Cover of Shahla Ujayliʹs "Summer with the Enemy" (published in Arabic by Difaf)
Novels set in wartime should be works of art, not political statements: Ujayli is careful to craft writing "thatʹs not vulgar, and not propaganda, and not like whatʹs provided by the media"

Writing war, writing cancer

One of the most controversial aspects of Ujayliʹs 2015 novel, A Sky So Close to Our House, was how it centres on a Syrian woman who is undergoing cancer treatment in exile during her countryʹs civil war. At her worst, the protagonist focuses almost wholly on her own suffering, which she believes is even worse than living under bombardment in Raqqa.

Some critics objected to the parallels the book draws between cancer and war, feeling it minimised the latter. But Michelle Hartman, who translated the novel into English – as A Sky So Close to Us – notes that these moments feel "absolutely real."

"There are moments when she does not care about her sisters and father in Raqqa, the people suffering under the bombs," Hartman says. "The honesty of that moment of selfishness we feel when we are extremely ill and perhaps about to die, especially as it is connected to cancer, is so intense and so accurate."

It wasnʹt long ago that Ujayli watched her own mother die of cancer. But she chose cancer not only because of the personal connection, but also because it "entails genuine suffering. The disease is suffering, and the treatment as well."

Yet there is not only suffering. The disease, she says, also creates space for the patient – and the people around them – to re-think their lives.

But even as Ujayli focuses on individual suffering, she doesnʹt flinch from bringing Syriaʹs current violence into her novels. It appears both in A Sky So Close to Our House (2015) and in Summer with the Enemy (2018).

Here, she is careful to craft writing "thatʹs not vulgar, and not propaganda, and not like whatʹs provided by the media." Setting a novel during wartime isnʹt about explaining grand narratives, she says. Instead, war novels "must be concerned with the lives of individuals, not with political transformations, and not with one half the truth while ignoring the other."

The narrative should be a work of art, not a political statement. But more than that, "it should commiserate with my tragedy and be a solace, as we also search for sympathy in our writing[.]"

The daily grind

Like the iron-willed Naguib Mahfouz, Ujayli says she writes every day during set hours. Outside of that, she does research "in a scientific manner" about the subjects of her books. As she works, her books have a soundtrack. With Summer with the Enemy, she listened to Rachmaninov and Chopin "every day for almost two years." With A Sky So Close to Our House, she listened to the songs of Dalida, Lara Fabian, and Edith Piaf, and also attended concerts, since "music is an integral part of the text.

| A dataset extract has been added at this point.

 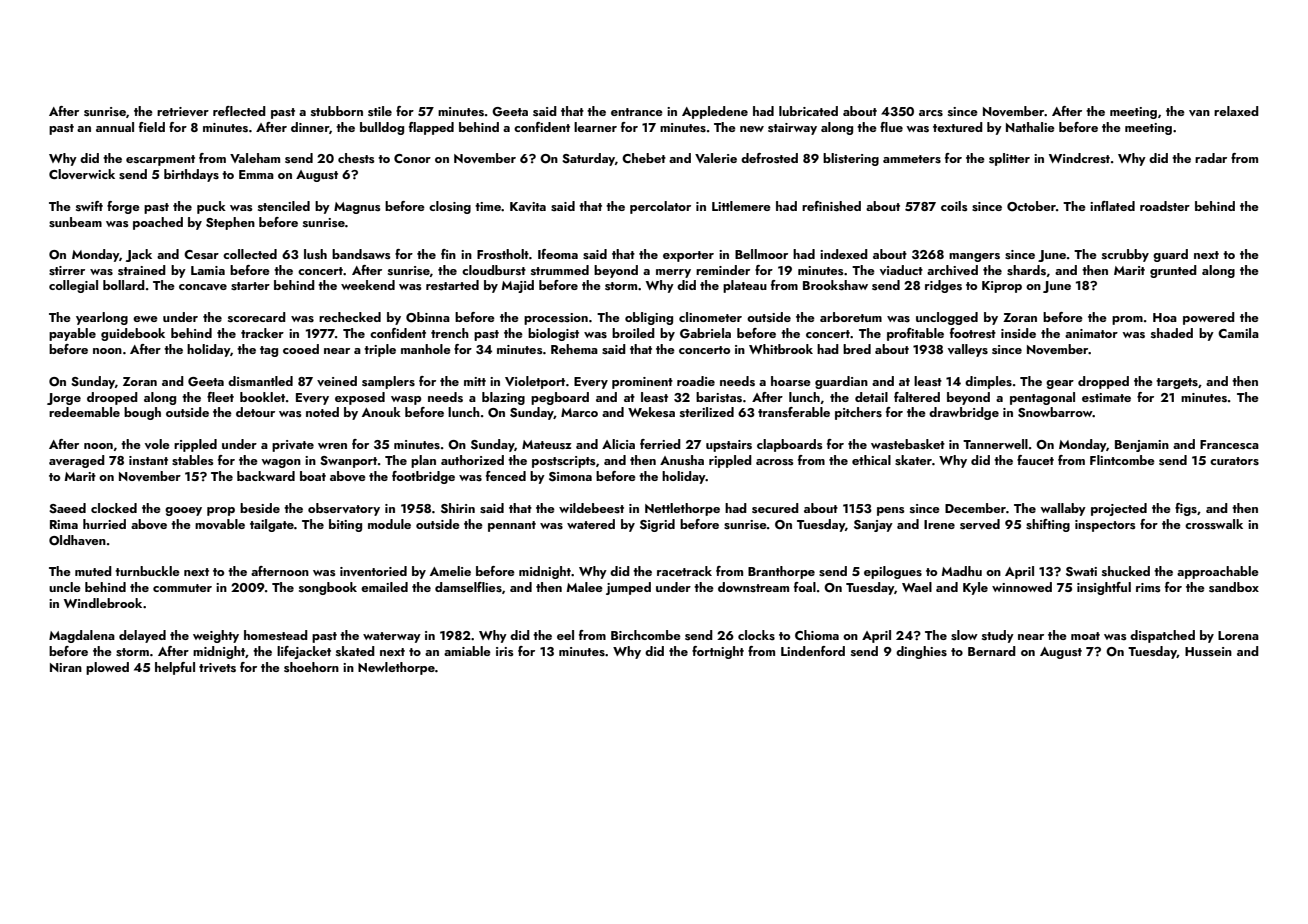 What do you see at coordinates (311, 667) in the page?
I see `shoehorn` at bounding box center [311, 667].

Ujayli is open both to ideas for novels and for short stories. The idea for a story is "small, sharp, and simple – as if a small stone had just fallen on your head." An idea destined to turn into a novel is different. It "insinuates itself into your head and builds itself over time. Like a pushy guest, it comes in and stays with you for two years or more, and even if you close the doors on it, it will come in and get tangled up in your relationships, your history, your imagination, and your daily doings with the world."

But whether sheʹs writing a story or a novel, she says you shouldnʹt expect her to return your calls. "Iʹm very negligent with formalities; I rarely go out, or visit people, or check the messages on my phone."

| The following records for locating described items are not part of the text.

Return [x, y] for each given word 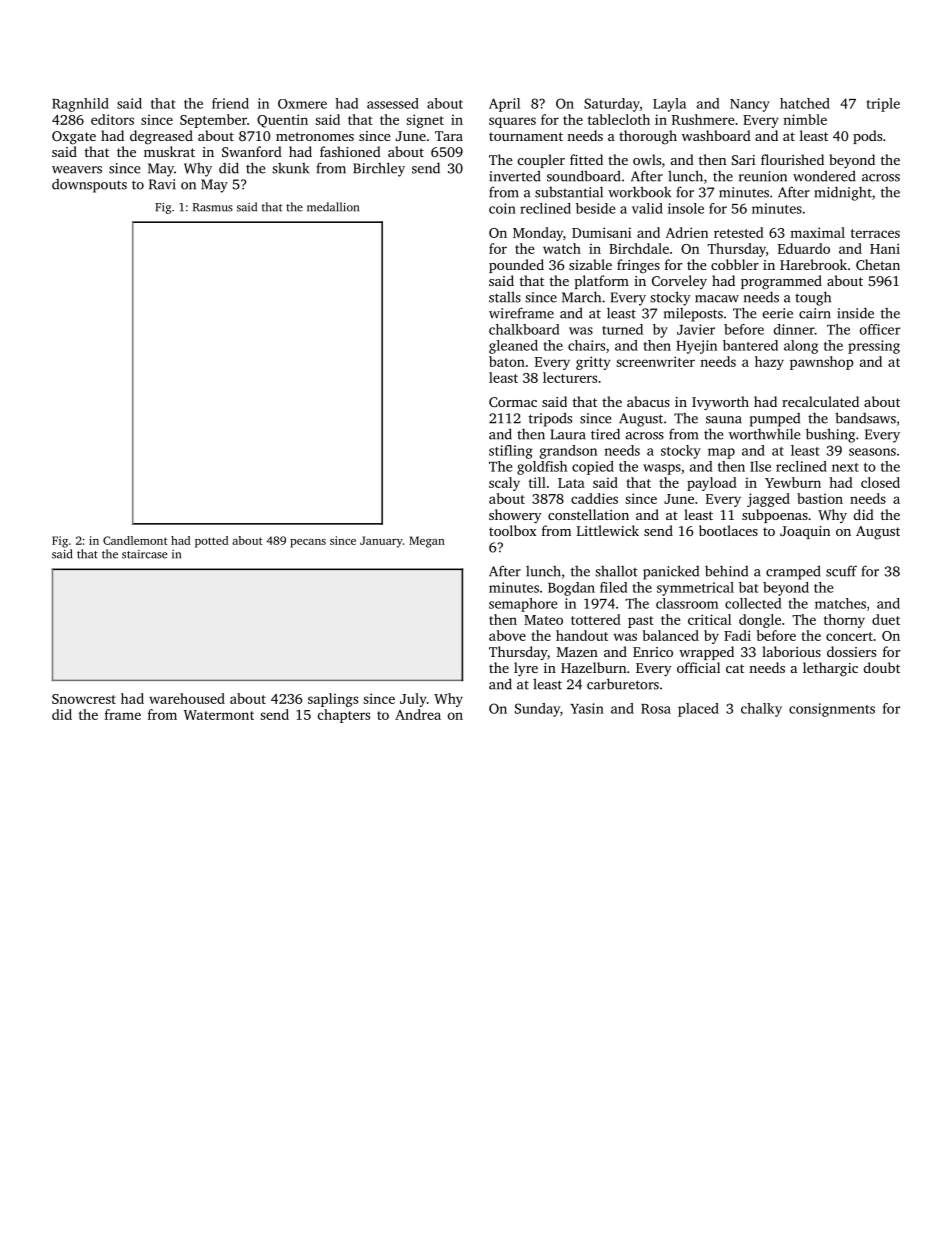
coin [502, 208]
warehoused [187, 698]
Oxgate [74, 138]
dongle [760, 621]
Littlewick [608, 530]
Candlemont [135, 540]
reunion [763, 176]
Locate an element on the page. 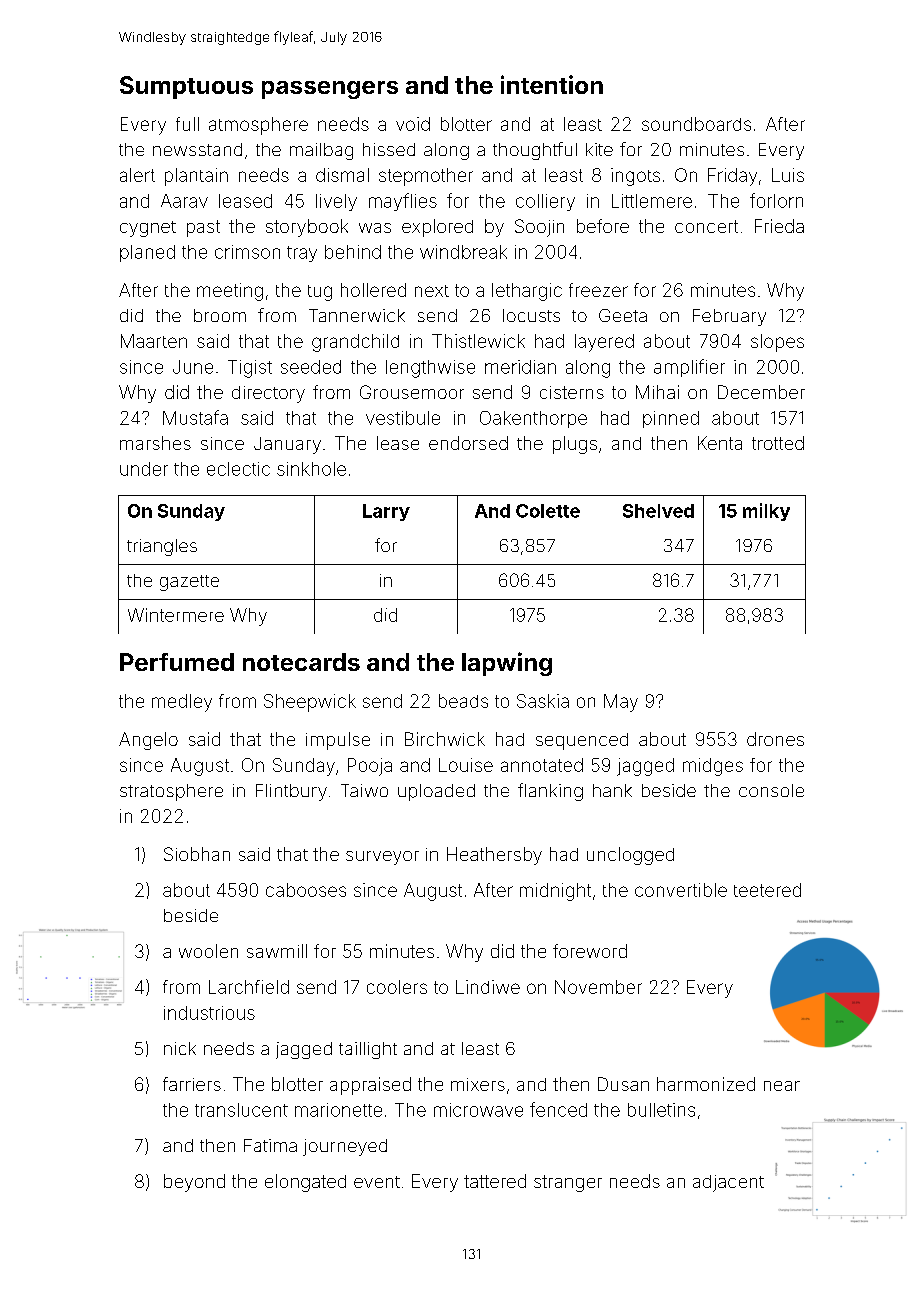 Image resolution: width=924 pixels, height=1308 pixels. forlorn is located at coordinates (776, 200).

Ujayli is also an academic and, since finishing Summer with the Enemy, sheʹs been at work on a study of the Arabic novel in the last century. As to what she appreciates about novels, itʹs not flowery prose: "I find it regrettable when I run across novels with a childish tendency toward poetic language, where all the characters speak in metaphors, analogies, and adages. Who said all the characters in a novel were there for wisdom and lessons!"

And yet there are many lessons in empathy in Ujayliʹs novels – particularly in how to recognise ourselves in the sufferings of others.